De heilige Vitus van de caféhouders mogen we ook niet vergeten als het gaat om carnaval. Diezelfde Vitus is van de dansers, zo ook de heiligen Johannes en Willibrord. Hoezeer dansen deel uitmaakt van het carnavalsgedruis laat deze Prent van 21 februari 1969 mooi zien. Noteer trouwens dat op deze Prent, slechts een paar jaar na het carnavalsbegin van Kruikenstad, de boerenoutfit (kiel, pet en Brabants-bontboerenzakdoek als sjaaltje) door menige manskerel wordt gedragen. De boodschap van deze Prent is overigens hoogst modern. Al even interessant om op te merken is dat genoemde zakdoek een paar jaar geleden dienst deed als vlag van de boerenprotesten.
Boerenkiel
Van meet af aan was de boerenkiel hét carnavalskledingstuk in Kruikenstad. Het grootste evenement dat het Tilburgs carnaval ooit heeft gekend heette het Kielenbal, in 1969 voor het eerst georganiseerd. Omdat iedereen een kiel droeg (en draagt) draagt deze bij aan het gevoel dat tijdens carnaval iedereen gelijk is. Een kiel is ook passend voor carnaval in een stad omdat dit dorpse/boeren kledingstuk van de stedelingen als het ware dorpsbewoners maakt. Een goed voorbeeld van de omkering tijdens carnaval. Vrijwel meteen werden de kielen versierd met allerlei snuisterijen die dit kledingstuk-als-gelijkmaker dan toch weer een individueel karakter gaven. Tegenwoordig zijn de emblemen een enorme rage. Er zijn er zelfs met de beeltenis van Peerke Donders. Zouden we hem misschien als patroon van het Tilburgs carnaval mogen opperen?

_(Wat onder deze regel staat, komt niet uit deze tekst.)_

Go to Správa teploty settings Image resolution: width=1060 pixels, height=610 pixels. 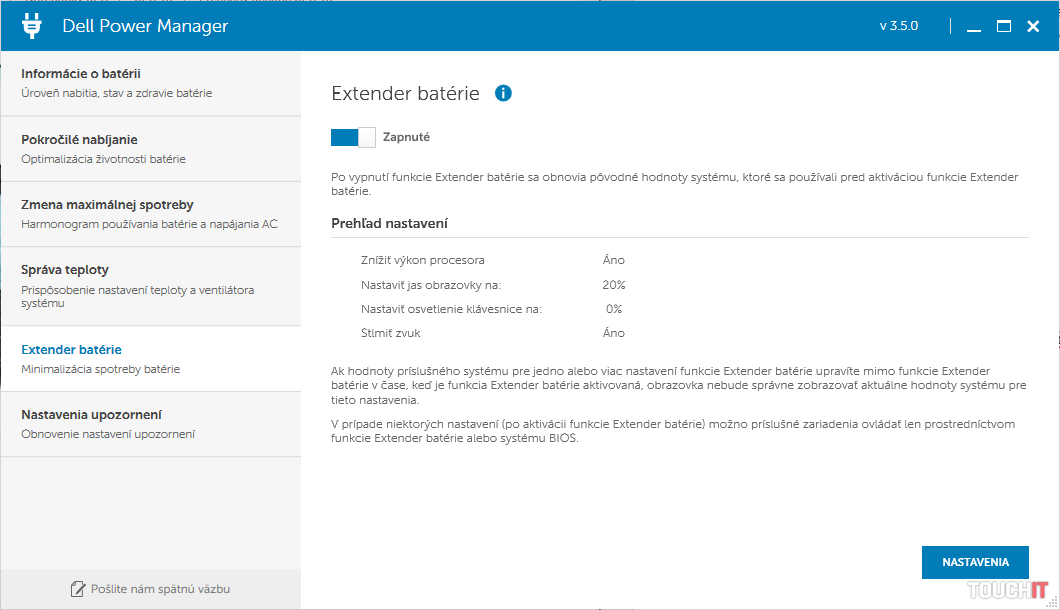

De heilige Dionysius zou ook door kunnen gaan als patroonheilige van het carnaval in Tilburg omdat hij de patroon is van Tilburg en daarmee zich sterk maakt voor alles wat des Tilburgs is. De reden dat we op zoek zijn gegaan naar een carnavalsheilige is het feit dat we het carnaval in Tilburg als een wonder beschouwen. Heiligen regelen bij Onze Lieve Heer wonderen. Meer precies, het is een wonder dat dit feest er in Tilburg is gekomen en in korte tijd uitgroeide tot het grootste volksfeest en dat met afstand is gebleven tot op de dag van vandaag. De kermis laten we hier ffkes als buitencategorie buiten beschouwing.
Clash
Hoe heeft dat kunnen gebeuren? Immers, sinds in 1858 als gevolg van een unieke clash tussen Tilburgse vastenavondvierders en de geestelijkheid carnaval werd verboden, was het uit met de pret tot medio jaren ’60 van de vorige eeuw. Dat was een tijd waarin veel oude tradities verdwenen. Als voorbeeld noemen we het fantastische ‘Koosje-Koosje’. Het feest van Onnozele Kinderen op 28 december hield in die jaren op te bestaan. Eigenlijk overleefde alleen het Driekoningenzingen.
Ondanks alles kende Tilburg al een behoorlijk ontwikkeld carnaval dat binnenskamers werd gevierd. Niet onbelangrijk was de viering van Vastenavond, die toen ook verdween, maar die wel was gekoppeld aan wat nu carnaval is. Kasteleins zagen er extra verdiensten in. Genoemd mag zeker ook worden de inspiratie van het Bossche carnaval. Tilburgers hadden meer te besteden, ze hadden meer vrije tijd. Maar het belangrijkste was waarschijnlijk dat in de jaren ’60 een einde kwam aan de naoorlogse Wederopbouw. Deze tijd werd gekenmerkt door een ‘boterham met tevredenheid’. Na al die jaren van sappelen hadden de Kruiken onderhand wel eens zin in een fisje…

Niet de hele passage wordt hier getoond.